«Dai retta a me, questo non è un Paese da giornalisti giornalisti, è un Paese da giornalisti impiegati», diceva nel film dedicato a Giancarlo Siani il suo direttore Sasà, nel celebre film Fortàpasc. E questa divisione tra i “giornalisti con la schiena dritta” e quelli che invece semplicemente svolgerebbero diligentemente il proprio compitino è una costante anche nell’opinione pubblica, ancora di più in questi ultimi anni in cui i media sono accusati di tutte le sconcezze del mondo.

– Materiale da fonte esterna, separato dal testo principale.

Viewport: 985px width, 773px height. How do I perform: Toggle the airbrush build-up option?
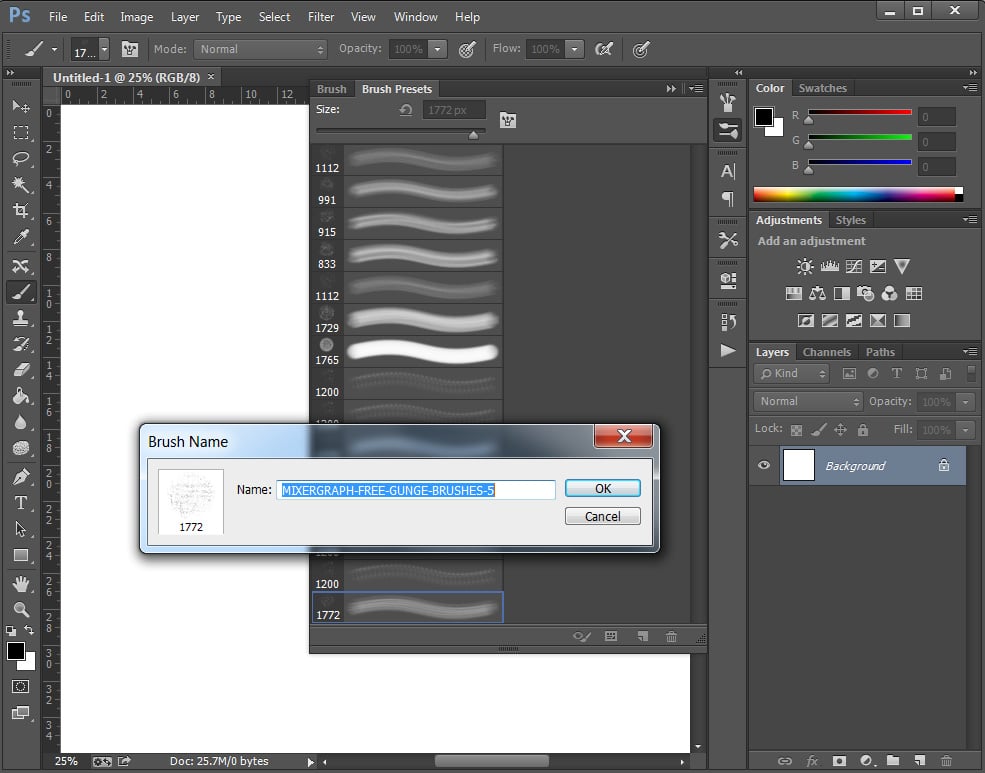[x=603, y=49]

Eppure i giornalisti giornalisti dovrebbero essere coloro che informano riportando notizie che i potenti non vorrebbero fare sapere. 11 anni fa tutto il mondo impazziva di gioia per Wikileaks e i documenti rilasciati che dimostravano come il governo Usa fosse colpevole di atti orribili in tutto il mondo. Erano quelle stesse azioni che i più arguti potevano solo sospettare e che invece stavano scritte nero su bianco, con nomi e cognomi. Intorno a quell’onda si accodarono tutti i più importati giornali del mondo e Julian Assange divenne un’icona, da stampare sulle magliette: se c’era un “giornalista giornalista” era indiscutibilmente lui. Mica per niente fioccarono i premi (l’Economist, Le Monde, Yoko Ono….) e quell’enorme mole di documenti (qualcosa come dieci milioni dal 2006 a oggi) venne ritenuta la chiave per leggere il presente.

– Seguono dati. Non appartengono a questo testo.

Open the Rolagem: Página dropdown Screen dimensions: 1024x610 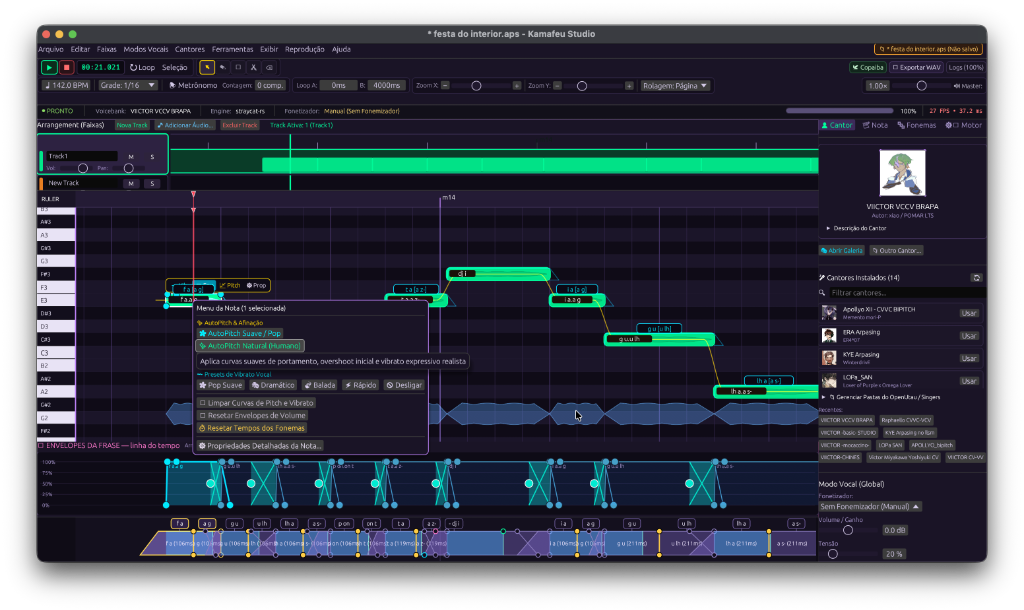[675, 86]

Poi tutto si è spento. Anzi, peggio, molti si sono pentiti. Il giornalista giornalista Assange ha fatto la fine del topo scappando di Paese in Paese per sfuggire agli Usa. Eppure anche qui non dovrebbe sorprendere: incriminare come attentatore della sicurezza nazionale colui che ha avuto la forza di svelare gli orrori americani in Iraq e Afghanistan sembrava una mossa troppo banale per funzionare. Invece funziona, eccome. Così mentre si attende il verdetto della giustizia britannica sulla richiesta di estradizione Usa (Assange, accusato di pirateria informatica e addirittura di spionaggio, rischia una condanna monstre a 175 anni di galera) il mito è decaduto e interessa a pochissimi. L’icona è diventata un disturbo da trattare con indifferenza. La deferenza si è involuta in fastidio.

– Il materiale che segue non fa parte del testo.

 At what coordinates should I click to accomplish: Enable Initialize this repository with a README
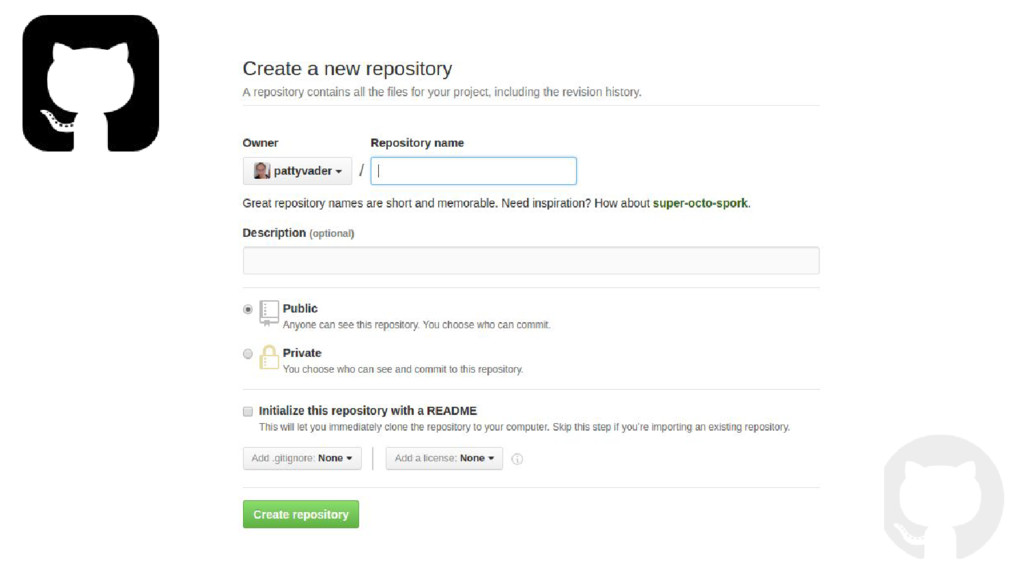248,411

Perfino un premio Nobel per la pace come Adolfo Pérez Esquivel è intervenuto con un appello: «Ai popoli del mondo, chiese, organizzazioni sociali, sindacati, università, giornalisti, mezzi di informazione e governi democratici, alle donne e agli uomini di buona volontà difensori della libertà e dei diritti dei popoli – scrive Esquivel – La vita di Julian Assange è in pericolo. Il governo degli Stati uniti da anni perseguita Julian Assange, colpevole di aver svelato le atrocità che questo governo ha commesso e commette nel mondo: violenze, invasioni, colpi di stato, omicidi, torture, persecuzioni di Paesi di orientamento ideologico diverso, embarghi, crimini che si tenta di nascondere e che restano totalmente impuniti sia dal punto di vista legale che da quello sociale, nel disprezzo dello Stato di Diritto e in violazione dei diritti umani e dei diritti dei popoli». Per questo il nobel chiede perché l’estradizione «sarebbe la condanna a morte di un difensore della libertà di informazione e una grave minaccia alla libertà di stampa».
Sorge un dubbio: forse insieme ai giornalisti giornalisti e ai giornalisti impiegati ci sono anche i cittadini cittadini e i cittadini impiegati. Sasà non ci aveva pensato. È molto peggio di come temeva.
Buon giovedì.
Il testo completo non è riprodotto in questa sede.